Hay muchas formas en que todo ello puede ocurrir; formas, además, singularmente sutiles. Como pretender definir y defender un proyecto político por defecto, calibrando su corrección en función de los errores del “otro” (del antecesor). No parece que, entre nosotros, la cosa vaya por ahí; más allá, no consta que demasiada gente realmente comulgue con semejante noción. Me atrevo a afirmar que tampoco es saludable insistir en ello, porque por esa pendiente, extremadamente resbaladiza y solo inocente en apariencia, pueden en verdad desfilar una multiplicidad de sujetos.

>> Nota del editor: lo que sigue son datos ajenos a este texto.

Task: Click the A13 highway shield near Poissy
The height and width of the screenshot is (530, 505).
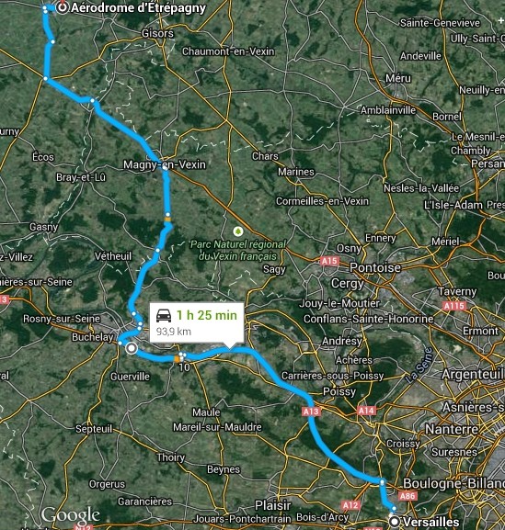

Pero de todas formas se afirma, se proyecta, se vende. Y alguno lo creerá. Lo importante, por lo pronto, es que seamos capaces de dialogar al respecto. Así no surgen (o surgen menos) esos “silencios” de doble vía, tan disruptores y tan propensos a fabricar entre nosotros el outsider de turno. Además, nunca se sabe: acaso aquel diálogo primario puede degenerar en una ruta distinta. Quizá, a dos años vista, conviene entablar el diálogo a partir de lo que se ha hecho y se puede/debe hacer o seguir haciendo, y menos en lo que no se hizo antes. Y minimizar, de paso, el azaroso punto ciego.